If you’ve read a lot of our anime game reviews, you’ve no doubt seen me refer to them as wish fulfillment. This holds especially true for Yu-Gi-Oh! Legacy of the Duelist: Link Evolution. It just isn’t the latest Yu-Gi-Oh! game, nor is it centered on being an outlet to play the card game without investing thousands into it, a big part is recreating iconic fights.
I’ll be the first to admit I’m not the most well versed Yu-Gi-Oh! person out there, I still vividly recall the original manga and anime and most of the more iconic cards. So, when I was given the chance to relive the adventure, I jumped at it. While my fight was against Kaiba, following Solomon Muto’s (grandpa) defeat, the version on display had a bunch of other fights that showed silhouettes of those fights. Obvious choices like Rex and Pegasus were there, as was what looked like the Paradox brothers and everyone’s favorite boob, Keith Howard (Bandit Keith).
Upon selecting my fight, I was given the option to bring my own deck or use the canonical deck. Sadly, I couldn’t get them to define how exactly they decided which cards go in the deck, though I can say it resembled the infamous Exodia deck enough to give it a pass. But, before I can make Kaiba pay for destroying the fourth Blue Eyes White Dragon, you have to watch a cutscene that explains that he did that.
The scene itself was an abridged version of what transpires. Characters are limited to simple animations and it plays out in a way that just gets to the point. And, with that, I was fired up to face my destiny and reclaim my grandfather’s honor.

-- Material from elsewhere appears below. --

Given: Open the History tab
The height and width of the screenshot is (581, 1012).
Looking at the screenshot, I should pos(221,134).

After winning the coin toss, Kaiba was going straight to my throat. On his first turn he summoned Blue Eyes White Dragon, another card and I got hit with some direct damage. This continued until I got black hole, cleared the field, managed to bring forth Summoned Skull and managed to win. And, in doing so, it highlighted a lot of things.

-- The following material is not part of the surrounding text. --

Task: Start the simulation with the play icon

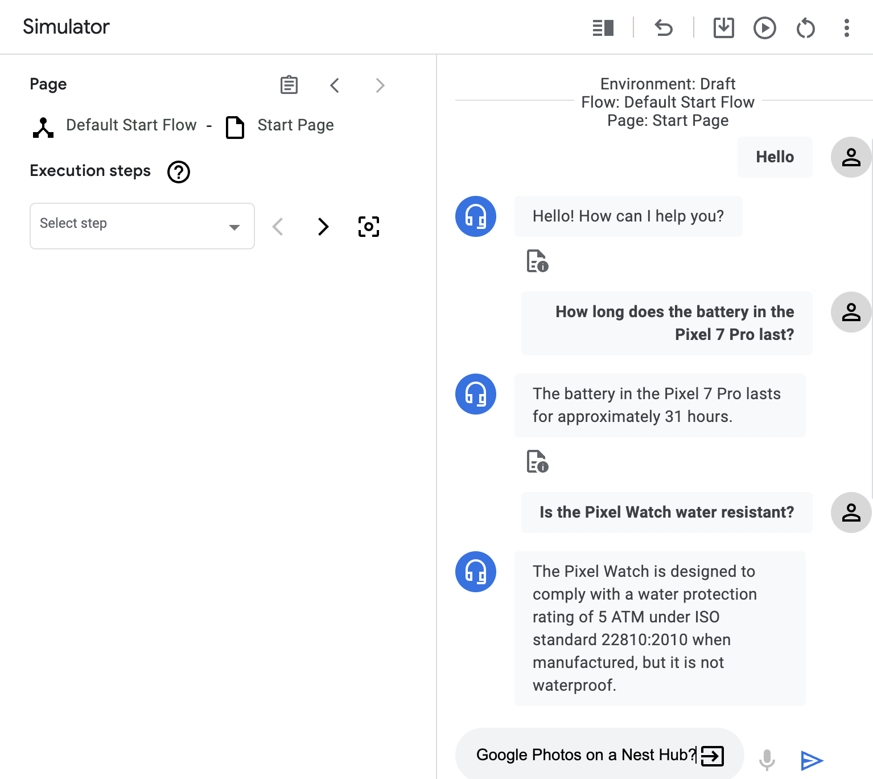Action: (x=765, y=27)
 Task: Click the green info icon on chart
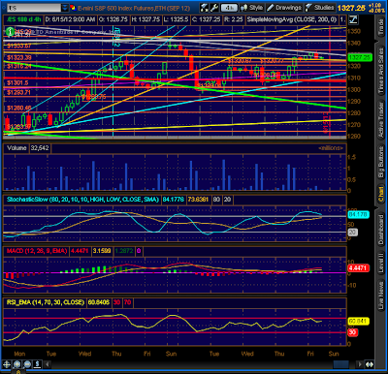point(10,31)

For starters, it’s understandable that only high profile monsters get animations (there can’t be thousands of summoning animations), I was told only about 20 get them and even a monster like Summoned Skull was not among them. The flow of battle is far from fluid. Instead of transitioning players from steps or allowing multiple things at once, you need to set up cards and then select battle, choose where you’re attacking and then politely end your turn.
Naturally it didn’t take long for them to become second nature, so I wouldn’t view them as a deal breaker as much as annoying. What I can say is, Yu-Gi-Oh! Legacy of the Duelist: Link Evolution looks to be an absolute must for fans and seems committed to bringing them the best experience possible.